To see why, we need to step back and recall that the book review was born at a democratising moment of the capitalist 18th century. Publishers realised that there was now a larger literate group of readers to whom they could sell books – and who therefore could use help in choosing their reading material.
Bombarded by information
The end of the patronage system had meant that writers were writing for a wider (and unknown) readership. But it also meant that the review first came into the world as a form of consumer reporting. And it has continued to have this function for us in the globalised, electronic world of the 21st century bombarded, as we all are, by more information and greater choice than ever before. We too are in need of assistance in making selections.
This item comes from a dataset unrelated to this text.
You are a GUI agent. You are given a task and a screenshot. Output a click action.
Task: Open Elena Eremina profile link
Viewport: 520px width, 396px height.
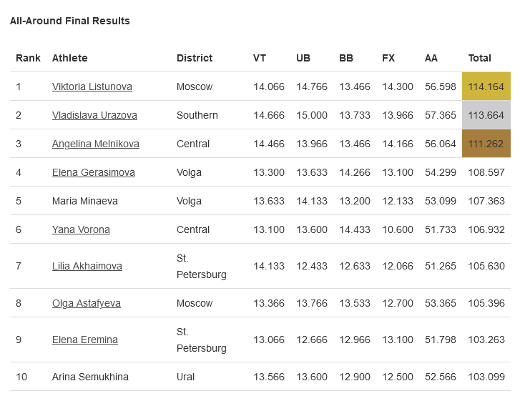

The new online “customer reviewing” – a form as commercial as it is democratic – that has developed in response has its parallel in the “citizen journalism” that is changing the face of news reporting today.
Armed with our mobile phones and cameras, we can all become reporters. Or can we? We can certainly be witnesses and take photos of what we witness, but is that the same as in-depth or even verified reporting?
Similarly, anyone with internet access can become a reviewer: to be honest, you wouldn’t necessarily even have to read the book to have your say about it on many of those reviewing websites. (Then again, not all professional or expert reviewers have been innocent of this charge of omission either.)
What has obviously changed today is that the ideology of participatory democracy rules the internet. The digital interactive universe is not one whose currency is expertise, so much as it is opinion and experience. The one-way pronouncements of the hired professionalised/expert book reviewer are almost incompatible with the current online peer-to-peer mode of the unpaid (but engaged, if self-appointed) consumer reviewers, tweeters, or bloggers – often tellingly described as “people like us.”
This assumed taste matching may not offer extended, analytic, reasoned judgements, but instead may provide assessments that are quick and timely (perhaps even tweeted in real time, while reading) and often easily digested: three stars, or thumbs up.
It offers book reviews as testimonials; an air of authenticity clings to the expressed opinions – even if they are written by the author in disguise. Their very real appeal lies in the fact that they help us filter and sort through the vast array of available books by means of precisely this kind of taste matching. And the multiple, usually anonymous or pseudonymous, reviews available online may do this particular job better than a Cyril Connolly ever could.
Yet consumer reporting is not the only function of book reviewing throughout the age, or today. We have a long history of valuing expert reviewers, of trusting them to do a whole range of things for us: to inform and describe, of course, but also to explain, elucidate, interpret, teach, archive, and evaluate what is out there.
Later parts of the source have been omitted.